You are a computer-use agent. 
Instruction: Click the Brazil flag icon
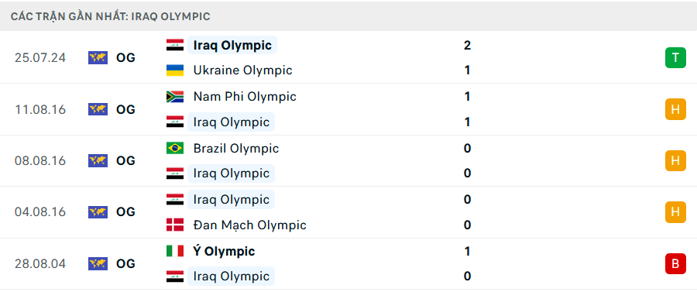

^^^^^^^^^^^^^^^^

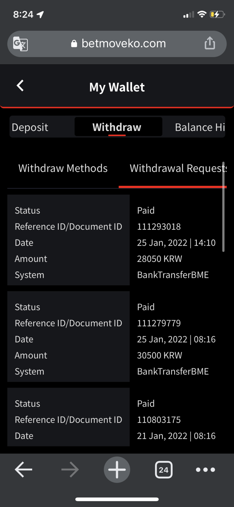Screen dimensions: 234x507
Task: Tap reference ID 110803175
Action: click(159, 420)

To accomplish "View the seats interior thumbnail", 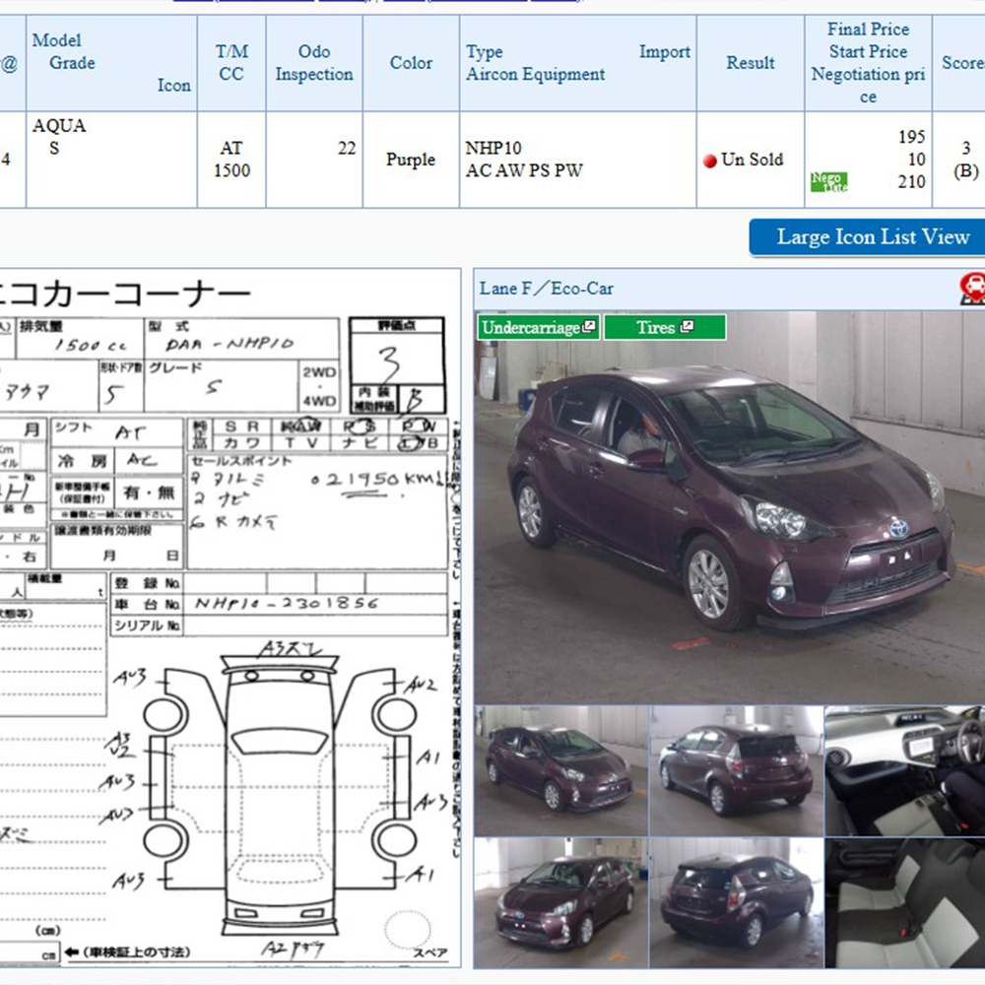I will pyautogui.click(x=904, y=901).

^^^^^^^^^^^^^^^^

Look above for the line with "You are a computer-use agent." and the line with "Instruction: Click the Brazil flag icon", and reproduce exactly those two lines plus every line between, nothing more.

You are a computer-use agent. 
Instruction: Click the Brazil flag icon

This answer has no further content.